PAGE TEXT:
'''

Master's Student Eastern Illinois University Baton Rouge, Louisiana, United States
Plant genetic diversity (PGD) is related to population success, pathogen resistance and arthropod communities in many natural systems. This effect however is not universal across cultivated systems and environmental gradients. Plant genetic diversity in crops is expected to generate variation in plant defensive traits, so diverse populations should generate turnover in associated arthropod communities. In contrast, genetically uniform crops would be expected to be equally susceptible to herbivores, generating more uniform arthropod communities. We explored arthropod communities on hazelnuts (Corylus spp), a potential commercial crop for the Midwestern US, to determine if PGD affected associated arthropod communities.
We sampled the arthropod communities of two genetically diverse seedling lines and two genetically uniform clonal lines, planted in three model agroecosystems across central Illinois, USA. We assessed measures of arthropod abundance, diversity, and composition across trophic levels. Non-metric multidimensional scaling analysis and associated permutational MANOVAs were used to determine if arthropod community composition varied between hazelnut varieties and across sites.

'''

DATA RECORDS:
'''

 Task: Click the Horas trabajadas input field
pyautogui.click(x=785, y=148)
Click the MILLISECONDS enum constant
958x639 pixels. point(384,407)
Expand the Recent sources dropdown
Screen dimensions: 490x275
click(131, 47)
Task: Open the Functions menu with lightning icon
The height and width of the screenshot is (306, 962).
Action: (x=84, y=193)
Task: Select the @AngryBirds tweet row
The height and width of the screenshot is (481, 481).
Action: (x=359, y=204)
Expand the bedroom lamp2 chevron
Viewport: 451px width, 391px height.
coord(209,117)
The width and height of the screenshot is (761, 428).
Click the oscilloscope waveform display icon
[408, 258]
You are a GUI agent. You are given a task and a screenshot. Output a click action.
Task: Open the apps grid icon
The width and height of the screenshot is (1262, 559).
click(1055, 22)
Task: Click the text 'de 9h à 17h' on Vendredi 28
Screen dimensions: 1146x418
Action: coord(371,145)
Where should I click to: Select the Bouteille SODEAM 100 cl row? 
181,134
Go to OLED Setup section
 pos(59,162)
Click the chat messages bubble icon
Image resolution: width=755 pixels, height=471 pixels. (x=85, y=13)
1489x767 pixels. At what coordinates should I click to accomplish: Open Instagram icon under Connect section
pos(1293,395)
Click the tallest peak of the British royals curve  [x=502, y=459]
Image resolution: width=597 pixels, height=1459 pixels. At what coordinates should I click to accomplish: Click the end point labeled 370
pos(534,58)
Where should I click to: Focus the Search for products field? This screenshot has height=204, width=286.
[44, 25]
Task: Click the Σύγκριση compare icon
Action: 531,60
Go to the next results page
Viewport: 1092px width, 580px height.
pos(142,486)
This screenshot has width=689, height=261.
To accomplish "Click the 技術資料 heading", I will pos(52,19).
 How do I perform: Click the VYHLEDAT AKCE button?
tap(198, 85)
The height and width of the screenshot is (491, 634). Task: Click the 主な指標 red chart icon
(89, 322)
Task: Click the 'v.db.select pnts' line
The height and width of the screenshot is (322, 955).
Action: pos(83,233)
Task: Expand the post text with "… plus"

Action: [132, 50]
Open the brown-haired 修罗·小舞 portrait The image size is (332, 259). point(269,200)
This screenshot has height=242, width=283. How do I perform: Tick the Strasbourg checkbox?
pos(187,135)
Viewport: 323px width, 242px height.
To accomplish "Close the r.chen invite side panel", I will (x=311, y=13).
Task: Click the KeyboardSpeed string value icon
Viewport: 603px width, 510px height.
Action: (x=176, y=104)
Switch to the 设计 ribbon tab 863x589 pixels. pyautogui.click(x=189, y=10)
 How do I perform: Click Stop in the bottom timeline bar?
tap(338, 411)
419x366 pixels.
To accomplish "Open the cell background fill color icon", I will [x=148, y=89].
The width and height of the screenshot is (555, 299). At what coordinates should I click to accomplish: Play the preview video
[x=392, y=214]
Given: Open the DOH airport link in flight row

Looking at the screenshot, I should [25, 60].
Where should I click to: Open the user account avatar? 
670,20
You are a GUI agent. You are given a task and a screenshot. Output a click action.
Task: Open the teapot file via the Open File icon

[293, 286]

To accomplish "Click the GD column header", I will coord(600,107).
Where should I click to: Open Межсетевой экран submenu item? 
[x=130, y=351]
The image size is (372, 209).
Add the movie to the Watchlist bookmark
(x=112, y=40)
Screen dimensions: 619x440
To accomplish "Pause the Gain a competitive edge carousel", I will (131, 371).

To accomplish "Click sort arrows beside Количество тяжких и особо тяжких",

'''

WHAT THIS EXERCISE ASKS:
1) According to the hazelnut study text, why should genetically diverse crop populations produce turnover in their associated arthropod communities? Answer in one to three sentences.
2) From the hazelnut study text, set down the stretch from "Master's Student Eastern" through "affected associated arthropod communities." word for word.
3) In the hazelnut study text, how many genetically uniform clonal lines were sampled?
The listing is separate material, unrelated to the hazelnut study text.

SOLUTIONS TO THE PROBLEMS:
1) Plant genetic diversity in crops is expected to create variation in plant defensive traits. That variation is why diverse populations should produce turnover in the arthropod communities associated with them.

2)
Master's Student Eastern Illinois University Baton Rouge, Louisiana, United States
Plant genetic diversity (PGD) is related to population success, pathogen resistance and arthropod communities in many natural systems. This effect however is not universal across cultivated systems and environmental gradients. Plant genetic diversity in crops is expected to generate variation in plant defensive traits, so diverse populations should generate turnover in associated arthropod communities. In contrast, genetically uniform crops would be expected to be equally susceptible to herbivores, generating more uniform arthropod communities. We explored arthropod communities on hazelnuts (Corylus spp), a potential commercial crop for the Midwestern US, to determine if PGD affected associated arthropod communities.

3) Two genetically uniform clonal lines were sampled.